- Born: 1953 (age 72–73) Delray Beach, Florida
- Occupation: Consultant

= Robert Johnson (prison officer) =

American Air Force veteran and prison guard

Robert Johnson (born 1953) is a retired South Carolina Department of Corrections Captain and United States Air Force veteran. He was a guard at the Lee Correctional Institution in South Carolina, where he oversaw efforts to stop contraband cellphones and drugs.

==Air Force service==
He joined the Air Force as a military policeman and retired after 20 years as a master sergeant. He was stationed at Nellis Air Force Base, Shaw Air Force Base, Ellsworth Air Force Base and Myrtle Beach Air Force Base.

==Attempted assassination==
On the morning of March 5, 2010, Johnson was the victim of a hit orchestrated by criminals within Lee Correctional Institution.
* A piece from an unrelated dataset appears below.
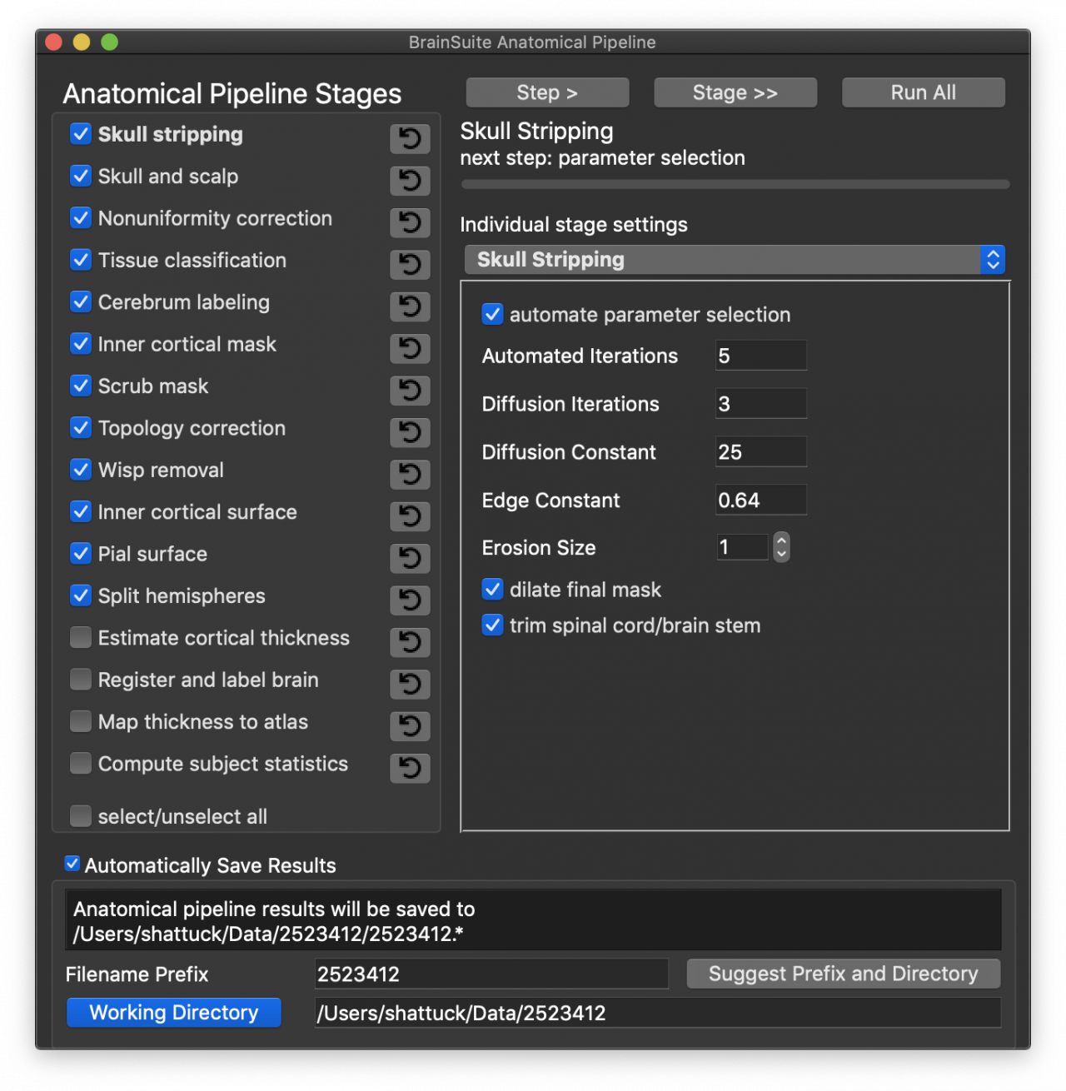
Task: Reset the Wisp removal stage
Action: (409, 475)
That morning, a gunman broke into Johnson's home and shot him six times with a .38 caliber revolver in the stomach and chest before leaving him for dead. Johnson's wife, Mary, was home but uninjured.
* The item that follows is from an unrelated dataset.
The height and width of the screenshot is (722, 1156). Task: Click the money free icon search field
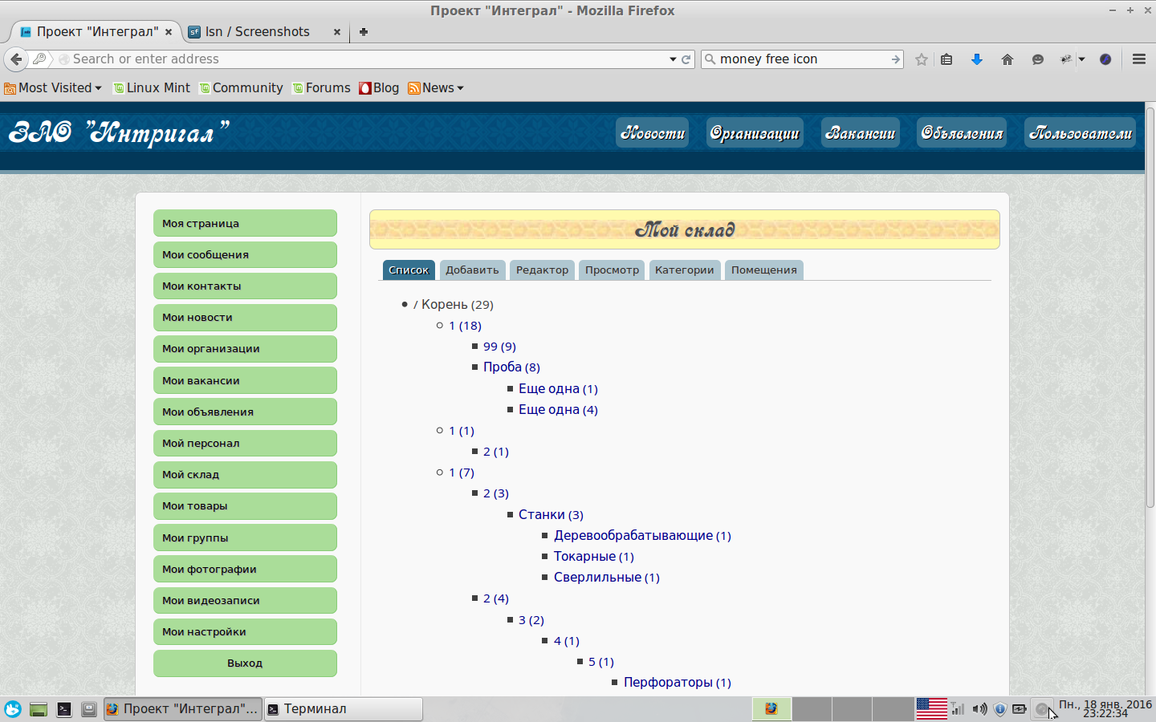pyautogui.click(x=795, y=59)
Johnson was targeted by prisoners at the facility as retaliation for stopping contraband items such as drugs and cell phones from entering the prison. Following the shooting, Johnson began advocating for cell phone blocking technology in prisons around the country. In 2014, Sean Echols was charged for his role in the attempted murder.

==Advocacy==
In 2017, Johnson testified before the Federal Communications Commission prior to their vote approving the streamlining of processes required use technology to block and detect contraband phones in prisons.